> _TASK TO COMPLETE_
Copy, word for word, the lines of the entries below between the one with "Click the globe world view icon" and the one with "Given: Open 角色管理 quick menu tile", inclusive, and leave out everything else.

> _SUPPLIED INFORMATION_
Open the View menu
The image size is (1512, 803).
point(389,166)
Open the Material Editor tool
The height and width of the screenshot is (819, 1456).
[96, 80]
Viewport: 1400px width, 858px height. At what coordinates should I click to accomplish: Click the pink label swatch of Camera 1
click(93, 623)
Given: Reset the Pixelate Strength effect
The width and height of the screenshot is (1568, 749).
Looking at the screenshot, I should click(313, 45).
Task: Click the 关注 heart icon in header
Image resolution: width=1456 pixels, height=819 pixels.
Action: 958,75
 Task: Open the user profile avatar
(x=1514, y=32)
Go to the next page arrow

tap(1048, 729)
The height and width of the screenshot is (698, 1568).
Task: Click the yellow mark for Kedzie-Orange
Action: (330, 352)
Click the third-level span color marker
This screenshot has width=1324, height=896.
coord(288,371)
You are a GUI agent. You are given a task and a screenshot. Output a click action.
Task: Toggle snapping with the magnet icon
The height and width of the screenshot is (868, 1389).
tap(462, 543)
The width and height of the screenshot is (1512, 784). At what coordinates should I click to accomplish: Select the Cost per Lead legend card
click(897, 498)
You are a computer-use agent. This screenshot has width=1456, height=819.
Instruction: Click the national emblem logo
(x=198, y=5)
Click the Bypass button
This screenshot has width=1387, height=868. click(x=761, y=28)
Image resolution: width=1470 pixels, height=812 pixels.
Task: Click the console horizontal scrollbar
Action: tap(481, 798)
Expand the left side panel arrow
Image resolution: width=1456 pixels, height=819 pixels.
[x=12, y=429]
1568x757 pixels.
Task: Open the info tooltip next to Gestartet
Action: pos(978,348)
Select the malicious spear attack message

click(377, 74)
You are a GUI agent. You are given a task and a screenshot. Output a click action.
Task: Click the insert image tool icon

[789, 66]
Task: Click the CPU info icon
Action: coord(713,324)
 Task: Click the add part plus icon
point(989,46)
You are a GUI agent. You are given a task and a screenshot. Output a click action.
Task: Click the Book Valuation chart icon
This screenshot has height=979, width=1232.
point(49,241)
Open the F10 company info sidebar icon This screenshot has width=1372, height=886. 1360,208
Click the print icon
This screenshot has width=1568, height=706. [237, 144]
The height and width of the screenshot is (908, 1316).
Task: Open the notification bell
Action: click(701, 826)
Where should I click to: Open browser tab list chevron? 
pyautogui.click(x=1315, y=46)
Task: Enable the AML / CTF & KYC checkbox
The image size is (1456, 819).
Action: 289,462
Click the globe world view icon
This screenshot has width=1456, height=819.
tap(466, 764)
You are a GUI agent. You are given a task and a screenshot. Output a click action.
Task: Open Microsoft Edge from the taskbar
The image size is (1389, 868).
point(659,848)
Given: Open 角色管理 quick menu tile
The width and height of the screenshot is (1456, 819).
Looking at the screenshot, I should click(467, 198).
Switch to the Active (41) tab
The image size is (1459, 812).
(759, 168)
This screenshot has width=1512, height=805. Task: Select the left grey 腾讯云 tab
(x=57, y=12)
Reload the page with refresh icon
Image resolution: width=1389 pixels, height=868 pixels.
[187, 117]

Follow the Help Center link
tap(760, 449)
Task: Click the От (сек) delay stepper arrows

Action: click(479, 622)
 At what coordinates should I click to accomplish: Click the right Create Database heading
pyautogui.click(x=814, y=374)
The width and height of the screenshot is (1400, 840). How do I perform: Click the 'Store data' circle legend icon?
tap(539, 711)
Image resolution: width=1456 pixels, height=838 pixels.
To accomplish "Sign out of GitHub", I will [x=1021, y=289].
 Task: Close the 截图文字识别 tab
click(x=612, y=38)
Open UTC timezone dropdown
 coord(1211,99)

> _COMPLETED TASK_
Click the globe world view icon
This screenshot has width=1456, height=819.
tap(466, 764)
You are a GUI agent. You are given a task and a screenshot. Output a click action.
Task: Open Microsoft Edge from the taskbar
The image size is (1389, 868).
point(659,848)
Given: Open 角色管理 quick menu tile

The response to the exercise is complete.